At this point I'm going to take several long steps back to give some context. Jane and Frank's mother Cassandra Leigh was descended, in her grand-maternal line, from the Perrots of Northleigh in Oxfordshire. One of them, Thomas Perrot (the brother of Cassandra's grandmother Jane Perrot), produced no male heirs, and left his estate to his great nephew James Leigh - Cassandra's brother. I hope that's clear. Anyway, all that James had to do was assume the name and arms of Perrot, so he styled himself Leigh-Perrot. James married Jane Cholmeley, whose surname was taken as the given name for Frank's above-named last-born son. There may have been a motive for this, as you will see... Jane Leigh-Perrot, who many of you will recognise as the lady who was sent to trial for allegedly stealing some lace, outlived her husband, so his property, Scarlets, was hers to dispose of in her will, and according to Maggie Lane (on page 208 in my copy) Frank was the designated beneficiary. Jane, descried by M L as a thorough-going snob, took great exception to Frank's choice of wife and rewrote her will, settling Scarlets on Frank's nephew (James) Edward (who, ironically, was the son of Martha's sister Mary!!!)...We'll leave the convolutions aside - including the fact that, as I have read Thomas Perrot's will, I had understood Scarlets always to have been promised to Edward's [i.e., James Edward Austen's] side of the family. Whatever, Jane L-P was an inveterate schemer and may have been dangling Scarlets in Frank's face..." END OF EXCERPT FROM RON'S 2007 POST

So, thanking Ron for that very interesting insight, I take from what he wrote the fresh additional insight that, in the aftermath of the death of James Leigh-Perrot which occurred in 1816, there may well have been a kind of eerily gender-reversed King Lear-like "inheritance scrum" among THREE different fraternal lines of Jane Austen's nuclear family--brother James's son, James Edward; brother Frank Austen; and (per my suspicions about the NA footnote) brother Henry Austen.

But the worst irony is that, also flipping gender, it was the wife and the 2 daughters of the Austen family who suffered the Lear-like reduction by halves of their financial well-being and living conditions that JA parodied in Chapter 2 of S&S with Fanny Dashwood screwing over the 3 Dashwood women.

Mr. Weston is so right--every family does have its secrets, you know....but fortunately one rather talented member of the Austen family was a whistleblower, who knew how to preserve the truth in the shadows, despite the best efforts of one rather heavy handed footnoter/biographer.....

Cheers, ARNIE

The Mysterious Footnote in Northanger Abbey (and its connection to my Freudian slip of several days ago)

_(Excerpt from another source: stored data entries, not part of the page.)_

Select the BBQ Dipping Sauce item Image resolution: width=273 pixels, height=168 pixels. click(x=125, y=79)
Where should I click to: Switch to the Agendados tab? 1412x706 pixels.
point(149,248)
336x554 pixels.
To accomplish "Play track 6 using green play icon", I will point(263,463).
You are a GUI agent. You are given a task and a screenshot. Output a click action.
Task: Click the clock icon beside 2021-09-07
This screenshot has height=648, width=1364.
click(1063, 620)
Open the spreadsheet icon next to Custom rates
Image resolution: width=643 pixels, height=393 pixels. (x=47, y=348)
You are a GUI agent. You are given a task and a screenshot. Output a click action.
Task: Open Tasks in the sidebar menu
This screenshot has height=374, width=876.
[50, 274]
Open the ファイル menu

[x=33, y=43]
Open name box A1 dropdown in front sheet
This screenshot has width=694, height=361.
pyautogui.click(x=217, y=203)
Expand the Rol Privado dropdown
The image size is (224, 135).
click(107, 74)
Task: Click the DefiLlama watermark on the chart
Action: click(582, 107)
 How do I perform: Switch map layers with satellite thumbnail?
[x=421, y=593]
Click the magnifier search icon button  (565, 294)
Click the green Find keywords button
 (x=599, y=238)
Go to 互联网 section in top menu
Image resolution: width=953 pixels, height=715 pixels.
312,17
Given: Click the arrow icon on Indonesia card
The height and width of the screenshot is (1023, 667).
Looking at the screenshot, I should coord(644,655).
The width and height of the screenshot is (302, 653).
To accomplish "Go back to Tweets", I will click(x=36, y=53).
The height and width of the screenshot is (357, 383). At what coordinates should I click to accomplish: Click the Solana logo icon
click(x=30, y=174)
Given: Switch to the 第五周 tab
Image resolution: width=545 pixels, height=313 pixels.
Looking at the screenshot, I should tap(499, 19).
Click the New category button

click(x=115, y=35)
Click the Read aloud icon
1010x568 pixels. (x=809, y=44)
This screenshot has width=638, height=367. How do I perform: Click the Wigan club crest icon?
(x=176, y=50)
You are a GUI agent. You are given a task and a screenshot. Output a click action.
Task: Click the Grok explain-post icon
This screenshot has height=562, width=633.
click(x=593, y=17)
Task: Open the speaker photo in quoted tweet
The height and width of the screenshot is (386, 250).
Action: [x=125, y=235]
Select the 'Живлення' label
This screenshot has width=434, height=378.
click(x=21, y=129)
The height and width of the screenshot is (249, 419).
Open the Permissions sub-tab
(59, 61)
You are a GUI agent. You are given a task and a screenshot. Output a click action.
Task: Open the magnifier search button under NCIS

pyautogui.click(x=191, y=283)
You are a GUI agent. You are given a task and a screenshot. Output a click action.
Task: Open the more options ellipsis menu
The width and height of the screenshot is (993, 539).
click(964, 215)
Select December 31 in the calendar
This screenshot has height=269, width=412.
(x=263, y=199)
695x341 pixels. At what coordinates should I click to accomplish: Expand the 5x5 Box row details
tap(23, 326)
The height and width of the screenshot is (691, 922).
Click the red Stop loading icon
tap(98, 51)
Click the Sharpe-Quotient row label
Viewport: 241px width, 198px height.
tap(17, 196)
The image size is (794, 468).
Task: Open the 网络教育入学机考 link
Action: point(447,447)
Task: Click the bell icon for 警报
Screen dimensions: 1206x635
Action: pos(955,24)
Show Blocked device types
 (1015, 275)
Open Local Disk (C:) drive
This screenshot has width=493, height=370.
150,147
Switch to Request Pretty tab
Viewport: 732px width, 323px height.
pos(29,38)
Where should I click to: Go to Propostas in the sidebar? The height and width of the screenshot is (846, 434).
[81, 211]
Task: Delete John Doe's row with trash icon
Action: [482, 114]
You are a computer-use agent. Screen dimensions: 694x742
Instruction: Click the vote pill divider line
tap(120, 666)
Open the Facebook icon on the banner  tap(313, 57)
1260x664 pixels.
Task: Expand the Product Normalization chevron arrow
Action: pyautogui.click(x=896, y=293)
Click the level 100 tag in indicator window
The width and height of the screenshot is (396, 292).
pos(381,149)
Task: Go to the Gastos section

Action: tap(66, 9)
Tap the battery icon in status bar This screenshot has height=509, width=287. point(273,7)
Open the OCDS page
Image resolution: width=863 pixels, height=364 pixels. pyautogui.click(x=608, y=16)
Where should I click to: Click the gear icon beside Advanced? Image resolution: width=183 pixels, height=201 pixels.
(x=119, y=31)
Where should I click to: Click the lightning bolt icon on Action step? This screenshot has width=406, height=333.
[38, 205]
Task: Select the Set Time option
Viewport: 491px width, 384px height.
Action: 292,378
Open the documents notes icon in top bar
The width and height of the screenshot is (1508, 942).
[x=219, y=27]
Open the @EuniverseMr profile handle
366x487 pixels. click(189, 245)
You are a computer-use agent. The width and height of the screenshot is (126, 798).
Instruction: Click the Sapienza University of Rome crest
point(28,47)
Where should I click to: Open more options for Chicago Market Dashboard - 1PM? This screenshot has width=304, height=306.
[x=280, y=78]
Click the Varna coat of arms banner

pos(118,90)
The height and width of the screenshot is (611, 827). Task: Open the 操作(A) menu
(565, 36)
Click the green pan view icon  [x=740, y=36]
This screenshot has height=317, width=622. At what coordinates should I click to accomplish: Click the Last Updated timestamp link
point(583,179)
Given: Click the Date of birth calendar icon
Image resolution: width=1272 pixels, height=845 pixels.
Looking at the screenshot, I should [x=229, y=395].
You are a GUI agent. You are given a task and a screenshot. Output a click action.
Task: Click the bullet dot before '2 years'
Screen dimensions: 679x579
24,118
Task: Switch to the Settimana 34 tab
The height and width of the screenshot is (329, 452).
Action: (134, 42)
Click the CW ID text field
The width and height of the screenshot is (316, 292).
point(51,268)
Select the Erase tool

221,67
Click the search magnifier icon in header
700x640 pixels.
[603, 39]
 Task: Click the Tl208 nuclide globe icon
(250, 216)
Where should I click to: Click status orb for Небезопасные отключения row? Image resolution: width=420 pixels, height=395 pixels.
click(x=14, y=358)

This post is apropos my discussion earlier today with Christy about whether the footnote in Northanger Abbey---the ONE AND ONLY footnote in ALL of JA's six published novels (at least as far as I can recollect at this moment)---was (as Christy argued) inserted by JA into her own manuscript, or whether (as I claimed) Henry Austen put inserted it after her death, when she was no longer around to object.

An ADDITIONAL explanation just occurred to me for why Henry Austen might not merely have been trying to put the kibosh GENERALLY on any embarrassing roman a clef aspects of JA's novels, but might have had very SPECIFIC and POWERFUL motivation for adding THAT footnote to THAT particular passage in NA. I.e., I believe that Henry Austen wanted to stay on the good side of the wealthy widow his Aunt Leigh-Perrot, who was still very much alive and kicking in 1818 when NA was published, two years after her husband's death--a wealthy widow who had lots of largesse to bestow, including the estate at Scarlets (which sounds, semantically, suspiciously like Rosings).

I've just made a case, over the last week, that the connection of Mrs. Allen with the Wife of Bath, is itself connected to the real life Aunt Leigh Perrot. And even though Mr. Bennet advises Mr. Collins near the end of P&P NOT to count on Lady Catherine (the owner of Rosings, whop has been seen by some Janeites in addition to myself as a representation of Aunt Leigh-Perrot) being generous to him, perhaps Henry Austen decided to count on his real life "Lady Catherine" nonetheless.

The Henry Austen of 1818, who had become a clergyman a few years earlier, to my mind bears an eerily disturbing resemblance to Mr. Collins, in the way that Henry Austen, in the most obsequious and dishonest way, sucked up to the relevant powers that be in 1819, maneuvering to glom the Cubbington living after (if memory serves me right) the death of brother James, holder of that living for 27 years. So I see Henry Austen as being the kind of guy who would be very concerned that someone might tell his rich Aunt that she was being lampooned in NA, which Jane wrote but WHICH HENRY WAS RESPONSIBLE FOR GETTING PUBLISHED!!! The buck would stop with him, and he was not going to allow THAT to happen!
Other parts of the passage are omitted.